Compilation album by various artists
- Released: May 1966
- Recorded: 1964–1966
- Genre: Rock
- Length: 37:55
- Label: Elektra
- Producers: Paul Rothchild; Mark Abramson; Jac Holzman; Joe Boyd;

The Lovin' Spoonful chronology
| Daydream (1966) | What's Shakin' (1966) | What's Up, Tiger Lily? (1966) |

Alternative cover
- 1993 CD cover

= What's Shakin' =

1966 Elektra compilation album with various artists

What's Shakin' is a compilation album released by Elektra Records in May 1966. It features the earliest studio recordings by the Lovin' Spoonful and the Paul Butterfield Blues Band, as well as the only released recordings by the ad hoc studio group Eric Clapton and the Powerhouse, until they were reissued years later.

==Background==
During the 1950s and early 1960s, Elektra was one of the best-known American folk music record labels. However, by 1964–1965, it decided to test the waters with unknown electric, rock-oriented artists. Among the first such groups signed were the Paul Butterfield Blues Band from Chicago and Arthur Lee's Love from Los Angeles. Elektra wanted the Lovin' Spoonful, but they had already been signed to Kama Sutra Records in a previous production deal.

Elektra had released several successful "sampler" compilation albums, including The Blues Project in 1964 and Folksong '65. Some suggest What's Shakin' started as The Electric Blues Project, a follow-up to the 1964 compilation; however, Elektra founder Jac Holzman has stated "it was simply unreleased material that was available to us".

==Recording==
Shortly after signing with Elektra, Paul Butterfield and band recorded an album's worth of songs which producer Paul A. Rothchild felt did not live up to the band's potential. Five of these tracks were chosen for What's Shakin' . Four songs, representing the earliest recordings by the Lovin' Spoonful, as well as one song each by Al Kooper and Tom Rush, were also included.

The only songs recorded specifically for the album were by a studio group dubbed Eric Clapton and the Powerhouse.
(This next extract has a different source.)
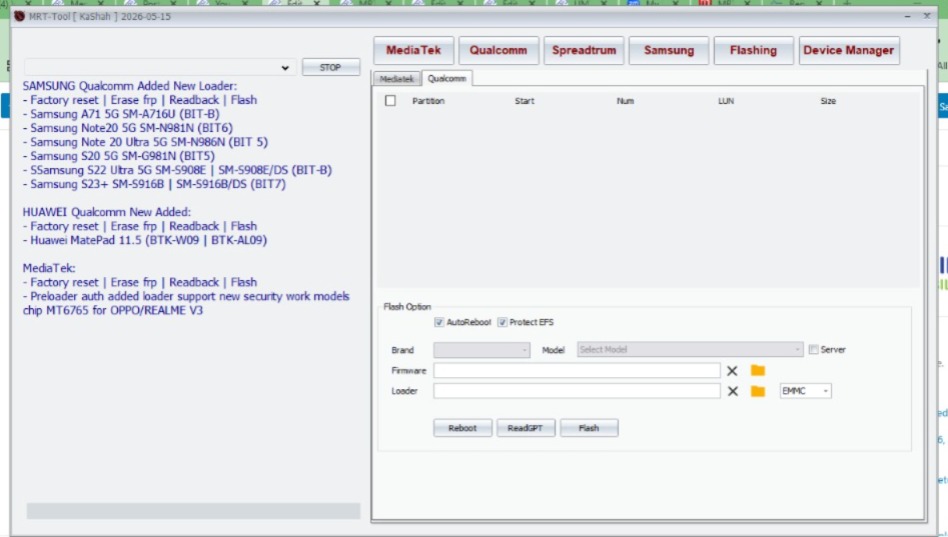Expand the Select Model dropdown
This screenshot has width=948, height=537.
tap(690, 350)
Joe Boyd, who had been sent to London to open a field office for Elektra, was tasked with finding a suitable band for his first assignment. Boyd approached Manfred Mann singer Paul Jones and suggested that they put one together. Jones, who played harmonica and sang harmony, brought Manfred Mann bandmate Jack Bruce on bass, recruited the Spencer Davis Group's vocalist Steve Winwood and drummer Peter York, John Mayall & the Bluesbreakers's and former Yardbirds guitarist Eric Clapton, and Ben Palmer, a blues pianist friend of Jones and Clapton. Ginger Baker was suggested as the drummer, but either declined or was unavailable. The recording sessions took place in March 1966. Bruce later commented, "There were no thoughts of making a band at that time, but it probably helped to make the Cream thing happen." Within a month he, Baker, and Clapton began rehearsing and became Cream.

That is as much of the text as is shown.